Los mexicanos vivimos con el Jesús en la boca. Ya por el terrorismo vivido en Michoacán o por la venalidad vivida en Veracruz; ya por la inseguridad de las fronteras o por el “holocausto” de los migrantes centroamericanos, todo el tiempo estamos mirando de reojo los noticiarios, para saber a qué atenernos el día de mañana.
No agrega nada la pretendida reforma hacendaria. Lejos estoy de ser un especialista en el tema. Pero poseo el suficiente sentido común como para asegurar que atenta contra la precaria estabilidad de los mexicanos una aparente reforma (si llega a miscelánea démonos por bien servidos) que invita al recelo.
En la historia de la humanidad no ha habido país que se haya vuelto rico subiendo los impuestos. Éstos son necesarios, sí, cuando son justos, equitativos y graduales. Pero cuando a todas luces van a engrosar el “gasto corriente”, es decir, el pago de burócratas y de funcionarios públicos, los impuestos son onerosos, excluyentes e injustos.

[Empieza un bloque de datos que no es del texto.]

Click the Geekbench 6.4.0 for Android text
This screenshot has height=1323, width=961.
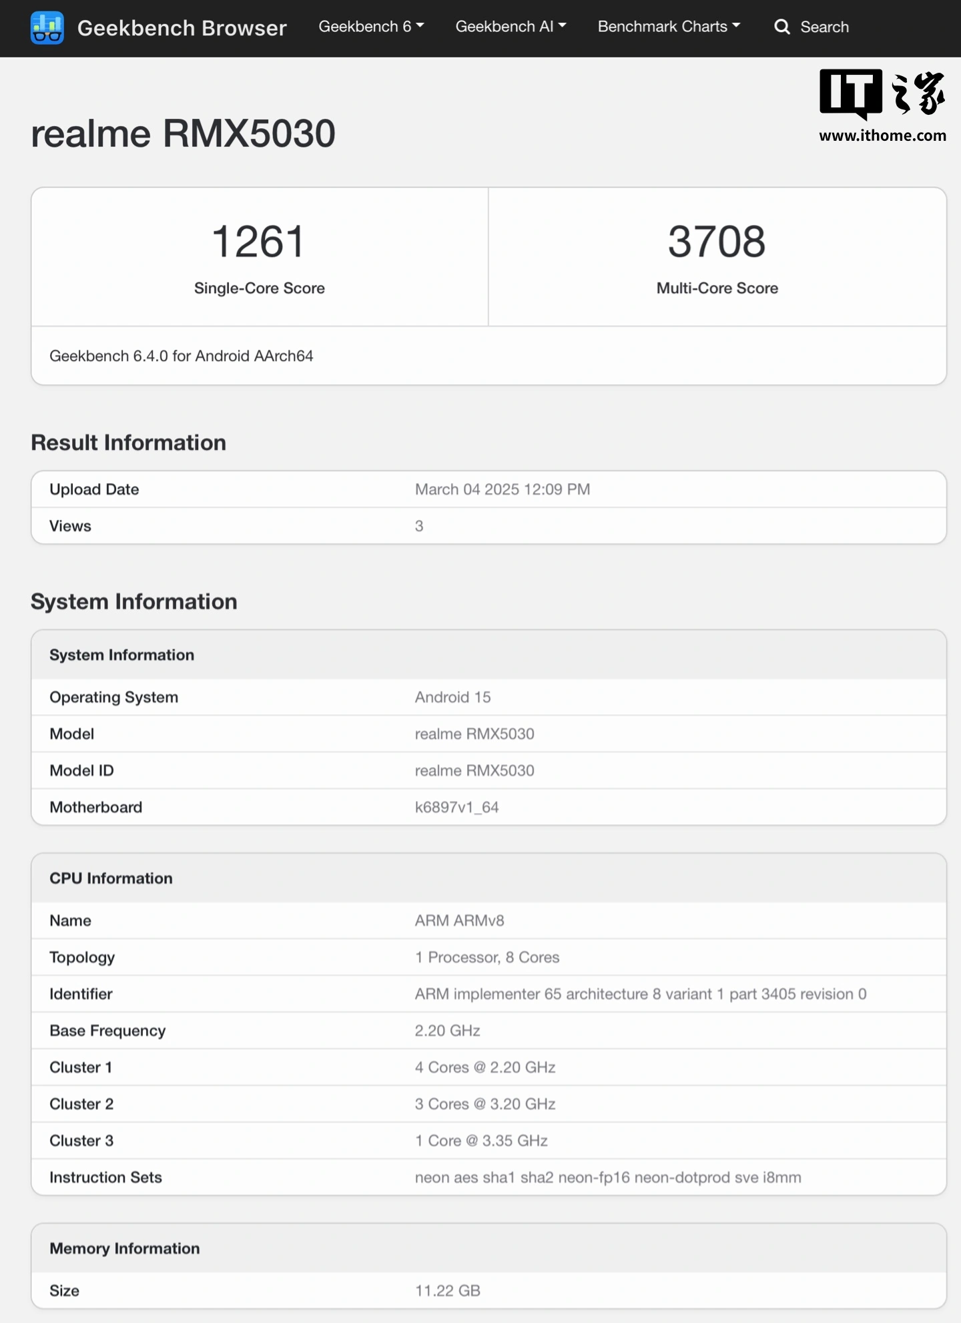(x=181, y=356)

¿Por qué no incentivar la redistribución de la riqueza mediante el impulso decisivo a los pequeños productores y a la formalidad de la economía subterránea? Seis de cada diez “empleos” en México son irregulares. Esa gran masa de personas que tiene que buscarse la vida al margen, haciendo malabares, sacando agua de las piedras, sería una fuerza enorme si el poder político y económico del país confiara en ella. Solamente la recuerdan cuando hay votaciones… Y la otra, la de los pequeños productores, microempresarios, gente buenísima que podría sacar adelante a México, pero que tiene que lidiar con un sistema impositivo que ni pichea ni batea ni dejar cachar.
En el fondo existe poco amor por la Patria. Sin ese “ingrediente”, nunca habrá una reforma valiosa, sino mera imposición autoritaria.